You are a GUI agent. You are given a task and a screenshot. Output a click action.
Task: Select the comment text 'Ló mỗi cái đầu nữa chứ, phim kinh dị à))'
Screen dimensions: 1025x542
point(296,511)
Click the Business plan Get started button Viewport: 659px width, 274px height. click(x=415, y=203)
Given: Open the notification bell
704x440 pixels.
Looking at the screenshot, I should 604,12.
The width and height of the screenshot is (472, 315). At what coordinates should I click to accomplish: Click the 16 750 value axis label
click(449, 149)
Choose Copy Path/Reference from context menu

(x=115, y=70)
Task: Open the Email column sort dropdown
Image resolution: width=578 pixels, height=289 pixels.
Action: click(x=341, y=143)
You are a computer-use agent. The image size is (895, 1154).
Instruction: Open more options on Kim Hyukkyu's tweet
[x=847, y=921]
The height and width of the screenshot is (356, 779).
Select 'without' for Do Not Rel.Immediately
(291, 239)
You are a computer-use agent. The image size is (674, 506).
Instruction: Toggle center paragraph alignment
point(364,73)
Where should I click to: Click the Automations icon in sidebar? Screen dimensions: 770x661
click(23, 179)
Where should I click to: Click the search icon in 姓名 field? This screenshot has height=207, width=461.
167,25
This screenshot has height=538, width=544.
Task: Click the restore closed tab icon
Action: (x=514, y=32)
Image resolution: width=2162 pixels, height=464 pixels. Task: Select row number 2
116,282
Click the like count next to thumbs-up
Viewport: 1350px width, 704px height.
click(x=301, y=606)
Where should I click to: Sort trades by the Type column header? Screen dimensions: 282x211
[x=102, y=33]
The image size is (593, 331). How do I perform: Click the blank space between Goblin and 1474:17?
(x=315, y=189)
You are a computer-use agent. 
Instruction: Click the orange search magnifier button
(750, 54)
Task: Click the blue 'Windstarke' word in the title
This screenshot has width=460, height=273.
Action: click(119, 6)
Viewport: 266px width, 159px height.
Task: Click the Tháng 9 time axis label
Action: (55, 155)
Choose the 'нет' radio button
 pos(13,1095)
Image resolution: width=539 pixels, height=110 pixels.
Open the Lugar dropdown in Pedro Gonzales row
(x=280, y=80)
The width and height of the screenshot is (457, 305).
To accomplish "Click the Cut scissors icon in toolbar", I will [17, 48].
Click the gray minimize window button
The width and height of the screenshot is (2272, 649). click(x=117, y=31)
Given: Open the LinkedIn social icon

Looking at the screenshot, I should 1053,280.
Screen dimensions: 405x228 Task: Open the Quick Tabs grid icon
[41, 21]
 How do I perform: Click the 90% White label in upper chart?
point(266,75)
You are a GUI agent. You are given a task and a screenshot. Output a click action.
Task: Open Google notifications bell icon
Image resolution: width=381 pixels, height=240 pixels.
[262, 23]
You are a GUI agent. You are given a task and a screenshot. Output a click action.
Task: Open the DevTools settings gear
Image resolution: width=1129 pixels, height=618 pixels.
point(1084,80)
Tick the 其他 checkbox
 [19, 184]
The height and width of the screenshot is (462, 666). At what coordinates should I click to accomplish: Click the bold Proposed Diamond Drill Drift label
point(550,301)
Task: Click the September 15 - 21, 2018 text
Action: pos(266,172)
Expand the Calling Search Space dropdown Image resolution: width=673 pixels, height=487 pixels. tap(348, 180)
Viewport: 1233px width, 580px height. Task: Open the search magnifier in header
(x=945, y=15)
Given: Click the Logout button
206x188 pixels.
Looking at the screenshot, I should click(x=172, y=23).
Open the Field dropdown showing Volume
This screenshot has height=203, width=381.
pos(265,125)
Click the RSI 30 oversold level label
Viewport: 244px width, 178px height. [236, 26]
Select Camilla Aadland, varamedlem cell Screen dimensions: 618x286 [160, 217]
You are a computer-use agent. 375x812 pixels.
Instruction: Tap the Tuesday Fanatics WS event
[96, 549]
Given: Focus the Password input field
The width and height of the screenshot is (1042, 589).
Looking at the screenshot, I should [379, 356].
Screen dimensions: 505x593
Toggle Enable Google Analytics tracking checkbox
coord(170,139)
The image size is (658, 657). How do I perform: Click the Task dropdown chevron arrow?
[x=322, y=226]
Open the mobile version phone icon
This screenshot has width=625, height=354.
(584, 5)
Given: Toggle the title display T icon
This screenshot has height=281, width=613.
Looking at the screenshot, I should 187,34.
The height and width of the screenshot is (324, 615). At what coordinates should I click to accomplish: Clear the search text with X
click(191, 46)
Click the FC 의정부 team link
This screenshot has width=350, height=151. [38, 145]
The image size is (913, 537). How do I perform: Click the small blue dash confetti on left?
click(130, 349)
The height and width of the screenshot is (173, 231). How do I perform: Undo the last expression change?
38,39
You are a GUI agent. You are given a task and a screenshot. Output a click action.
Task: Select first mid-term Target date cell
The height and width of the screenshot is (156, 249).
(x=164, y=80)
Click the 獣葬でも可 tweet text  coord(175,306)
========
DIRECTIONS:
In the listing above, find the lines holding the word "bell" and copy them.

COMPLETED EXERCISE:
Given: Open the notification bell
Task: Open Google notifications bell icon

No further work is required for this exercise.